[Entries from a dataset]
— begin —
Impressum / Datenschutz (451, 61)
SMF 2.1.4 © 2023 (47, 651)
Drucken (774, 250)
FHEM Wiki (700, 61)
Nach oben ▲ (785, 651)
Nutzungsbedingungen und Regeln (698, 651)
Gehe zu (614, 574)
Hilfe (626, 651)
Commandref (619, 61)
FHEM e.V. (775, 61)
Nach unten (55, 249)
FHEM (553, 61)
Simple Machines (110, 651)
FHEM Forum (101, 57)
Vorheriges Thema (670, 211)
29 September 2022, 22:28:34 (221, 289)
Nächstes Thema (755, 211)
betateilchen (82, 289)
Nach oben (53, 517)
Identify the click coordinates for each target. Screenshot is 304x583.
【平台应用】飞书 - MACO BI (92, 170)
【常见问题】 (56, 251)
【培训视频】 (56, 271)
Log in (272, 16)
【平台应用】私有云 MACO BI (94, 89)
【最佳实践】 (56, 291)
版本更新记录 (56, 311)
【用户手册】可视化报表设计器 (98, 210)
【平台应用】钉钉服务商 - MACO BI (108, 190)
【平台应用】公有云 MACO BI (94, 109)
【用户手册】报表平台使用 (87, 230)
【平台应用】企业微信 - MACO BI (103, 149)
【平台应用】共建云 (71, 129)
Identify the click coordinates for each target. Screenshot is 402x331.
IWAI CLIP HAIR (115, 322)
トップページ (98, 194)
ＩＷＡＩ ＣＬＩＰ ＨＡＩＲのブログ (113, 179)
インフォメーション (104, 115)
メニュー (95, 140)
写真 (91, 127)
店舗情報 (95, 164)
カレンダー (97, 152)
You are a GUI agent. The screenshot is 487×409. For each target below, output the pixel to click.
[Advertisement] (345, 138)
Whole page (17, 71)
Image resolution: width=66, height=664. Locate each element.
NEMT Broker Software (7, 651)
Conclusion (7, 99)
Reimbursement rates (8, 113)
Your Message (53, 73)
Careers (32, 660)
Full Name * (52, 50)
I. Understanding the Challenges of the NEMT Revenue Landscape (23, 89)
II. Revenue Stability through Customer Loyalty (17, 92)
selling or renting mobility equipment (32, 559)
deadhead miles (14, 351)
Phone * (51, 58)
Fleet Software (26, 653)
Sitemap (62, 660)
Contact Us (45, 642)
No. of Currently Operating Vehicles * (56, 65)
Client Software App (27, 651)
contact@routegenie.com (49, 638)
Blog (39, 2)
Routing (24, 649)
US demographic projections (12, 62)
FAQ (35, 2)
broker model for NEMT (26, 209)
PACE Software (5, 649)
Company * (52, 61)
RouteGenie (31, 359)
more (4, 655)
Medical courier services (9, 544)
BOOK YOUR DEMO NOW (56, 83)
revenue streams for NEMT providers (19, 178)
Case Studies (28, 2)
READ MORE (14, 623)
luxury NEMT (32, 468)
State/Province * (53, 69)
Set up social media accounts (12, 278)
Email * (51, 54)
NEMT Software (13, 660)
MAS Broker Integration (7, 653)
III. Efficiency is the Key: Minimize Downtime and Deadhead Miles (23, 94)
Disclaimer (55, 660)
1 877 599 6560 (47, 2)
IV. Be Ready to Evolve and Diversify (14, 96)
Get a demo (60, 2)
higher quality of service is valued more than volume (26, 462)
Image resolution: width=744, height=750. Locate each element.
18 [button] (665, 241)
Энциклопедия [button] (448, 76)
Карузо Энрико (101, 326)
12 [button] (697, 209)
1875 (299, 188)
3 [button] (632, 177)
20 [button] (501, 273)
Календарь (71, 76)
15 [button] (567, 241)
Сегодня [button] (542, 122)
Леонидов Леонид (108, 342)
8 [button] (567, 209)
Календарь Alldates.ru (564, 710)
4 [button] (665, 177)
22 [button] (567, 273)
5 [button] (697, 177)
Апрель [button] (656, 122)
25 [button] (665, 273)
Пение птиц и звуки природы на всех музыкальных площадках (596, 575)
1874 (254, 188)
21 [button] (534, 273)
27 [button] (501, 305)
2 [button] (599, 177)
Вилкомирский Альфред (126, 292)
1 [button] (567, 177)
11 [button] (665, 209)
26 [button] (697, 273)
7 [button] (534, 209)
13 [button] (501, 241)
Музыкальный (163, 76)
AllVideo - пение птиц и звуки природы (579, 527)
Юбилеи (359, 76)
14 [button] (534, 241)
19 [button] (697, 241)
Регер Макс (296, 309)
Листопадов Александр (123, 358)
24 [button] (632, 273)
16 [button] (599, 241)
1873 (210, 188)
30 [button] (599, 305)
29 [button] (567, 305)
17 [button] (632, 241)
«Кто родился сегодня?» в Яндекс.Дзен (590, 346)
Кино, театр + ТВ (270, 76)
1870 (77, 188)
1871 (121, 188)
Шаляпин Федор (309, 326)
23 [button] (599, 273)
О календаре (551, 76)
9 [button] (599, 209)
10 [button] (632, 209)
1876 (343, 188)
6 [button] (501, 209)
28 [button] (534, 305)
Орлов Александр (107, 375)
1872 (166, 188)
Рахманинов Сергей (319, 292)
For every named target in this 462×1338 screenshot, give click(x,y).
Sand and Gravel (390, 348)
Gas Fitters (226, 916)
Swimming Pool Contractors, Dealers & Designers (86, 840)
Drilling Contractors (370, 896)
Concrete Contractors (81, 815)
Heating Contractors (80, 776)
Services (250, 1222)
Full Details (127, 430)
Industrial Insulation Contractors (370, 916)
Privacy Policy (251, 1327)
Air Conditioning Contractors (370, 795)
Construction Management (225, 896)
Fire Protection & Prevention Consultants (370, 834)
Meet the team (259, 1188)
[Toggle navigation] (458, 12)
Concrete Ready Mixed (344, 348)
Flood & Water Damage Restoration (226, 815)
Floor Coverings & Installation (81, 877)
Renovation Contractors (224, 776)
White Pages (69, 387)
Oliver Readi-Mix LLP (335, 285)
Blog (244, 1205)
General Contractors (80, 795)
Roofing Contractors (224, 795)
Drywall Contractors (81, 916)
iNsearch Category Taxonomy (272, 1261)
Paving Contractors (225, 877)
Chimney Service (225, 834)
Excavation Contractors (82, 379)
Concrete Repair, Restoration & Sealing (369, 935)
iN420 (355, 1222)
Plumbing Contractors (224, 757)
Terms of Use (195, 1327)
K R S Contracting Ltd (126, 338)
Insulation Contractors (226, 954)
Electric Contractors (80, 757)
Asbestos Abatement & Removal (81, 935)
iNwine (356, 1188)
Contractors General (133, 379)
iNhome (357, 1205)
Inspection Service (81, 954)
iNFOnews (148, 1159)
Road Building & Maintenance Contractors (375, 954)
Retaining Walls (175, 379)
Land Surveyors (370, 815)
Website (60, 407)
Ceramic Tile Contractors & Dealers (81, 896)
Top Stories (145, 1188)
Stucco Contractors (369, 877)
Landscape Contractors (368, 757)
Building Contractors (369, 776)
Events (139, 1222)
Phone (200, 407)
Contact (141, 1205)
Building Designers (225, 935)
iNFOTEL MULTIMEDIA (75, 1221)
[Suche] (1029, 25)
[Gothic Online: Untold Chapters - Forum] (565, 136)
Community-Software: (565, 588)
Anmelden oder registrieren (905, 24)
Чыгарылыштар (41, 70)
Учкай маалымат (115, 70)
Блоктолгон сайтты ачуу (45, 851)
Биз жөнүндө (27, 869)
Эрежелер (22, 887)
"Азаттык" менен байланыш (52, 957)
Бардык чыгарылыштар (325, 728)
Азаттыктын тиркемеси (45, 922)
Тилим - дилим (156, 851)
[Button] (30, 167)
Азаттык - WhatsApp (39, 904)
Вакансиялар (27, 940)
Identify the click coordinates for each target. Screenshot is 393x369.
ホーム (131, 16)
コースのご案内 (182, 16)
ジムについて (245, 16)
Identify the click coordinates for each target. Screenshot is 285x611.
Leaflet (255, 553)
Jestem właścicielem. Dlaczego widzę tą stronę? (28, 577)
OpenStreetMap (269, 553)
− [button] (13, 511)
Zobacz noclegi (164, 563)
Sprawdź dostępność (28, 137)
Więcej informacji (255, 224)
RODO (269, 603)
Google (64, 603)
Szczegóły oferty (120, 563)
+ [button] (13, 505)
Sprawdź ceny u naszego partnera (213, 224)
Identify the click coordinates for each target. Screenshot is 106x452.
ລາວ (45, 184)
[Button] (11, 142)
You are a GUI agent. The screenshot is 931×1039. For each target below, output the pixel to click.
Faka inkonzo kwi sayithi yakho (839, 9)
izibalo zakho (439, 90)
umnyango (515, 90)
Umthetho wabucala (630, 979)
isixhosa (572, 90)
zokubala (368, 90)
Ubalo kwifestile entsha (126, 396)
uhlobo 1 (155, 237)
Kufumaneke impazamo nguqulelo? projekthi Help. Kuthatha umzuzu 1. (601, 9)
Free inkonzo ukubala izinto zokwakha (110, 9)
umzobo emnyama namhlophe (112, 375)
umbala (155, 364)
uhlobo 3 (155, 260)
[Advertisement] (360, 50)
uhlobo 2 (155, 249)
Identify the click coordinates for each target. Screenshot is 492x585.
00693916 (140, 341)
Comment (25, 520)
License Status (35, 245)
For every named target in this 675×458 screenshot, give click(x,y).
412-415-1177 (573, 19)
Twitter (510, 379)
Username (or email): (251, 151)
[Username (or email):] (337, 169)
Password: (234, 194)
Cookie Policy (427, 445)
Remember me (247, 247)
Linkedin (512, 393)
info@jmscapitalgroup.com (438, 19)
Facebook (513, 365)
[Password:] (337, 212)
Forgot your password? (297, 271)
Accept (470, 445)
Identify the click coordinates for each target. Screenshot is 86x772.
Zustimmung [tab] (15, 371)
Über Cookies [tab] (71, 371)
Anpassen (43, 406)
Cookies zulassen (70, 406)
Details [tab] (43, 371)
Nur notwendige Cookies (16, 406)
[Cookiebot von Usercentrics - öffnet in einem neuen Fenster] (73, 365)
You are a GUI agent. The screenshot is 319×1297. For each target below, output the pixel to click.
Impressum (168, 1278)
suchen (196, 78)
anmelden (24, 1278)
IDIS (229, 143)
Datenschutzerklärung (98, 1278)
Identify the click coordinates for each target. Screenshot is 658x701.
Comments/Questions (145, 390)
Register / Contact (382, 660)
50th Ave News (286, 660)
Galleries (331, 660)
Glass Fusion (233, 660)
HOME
— end —
* PROBLEM TO SOLVE:
Rewrite the data from the line containing "Пение птиц и звуки природы на" through the line containing "28 [button] (534, 305)", putting "Годовщины" in place of "Юбилеи" and leaving everything else unchanged.

* SOLVED EXERCISE:
Пение птиц и звуки природы на всех музыкальных площадках (596, 575)
1874 (254, 188)
21 [button] (534, 273)
27 [button] (501, 305)
2 [button] (599, 177)
Вилкомирский Альфред (126, 292)
1 [button] (567, 177)
11 [button] (665, 209)
26 [button] (697, 273)
7 [button] (534, 209)
13 [button] (501, 241)
Музыкальный (163, 76)
AllVideo - пение птиц и звуки природы (579, 527)
Годовщины (359, 76)
14 [button] (534, 241)
19 [button] (697, 241)
Регер Макс (296, 309)
Листопадов Александр (123, 358)
24 [button] (632, 273)
16 [button] (599, 241)
1873 (210, 188)
30 [button] (599, 305)
29 [button] (567, 305)
17 [button] (632, 241)
«Кто родился сегодня?» в Яндекс.Дзен (590, 346)
Кино, театр + ТВ (270, 76)
1870 (77, 188)
1871 (121, 188)
Шаляпин Федор (309, 326)
23 [button] (599, 273)
О календаре (551, 76)
9 [button] (599, 209)
10 [button] (632, 209)
1876 (343, 188)
6 [button] (501, 209)
28 [button] (534, 305)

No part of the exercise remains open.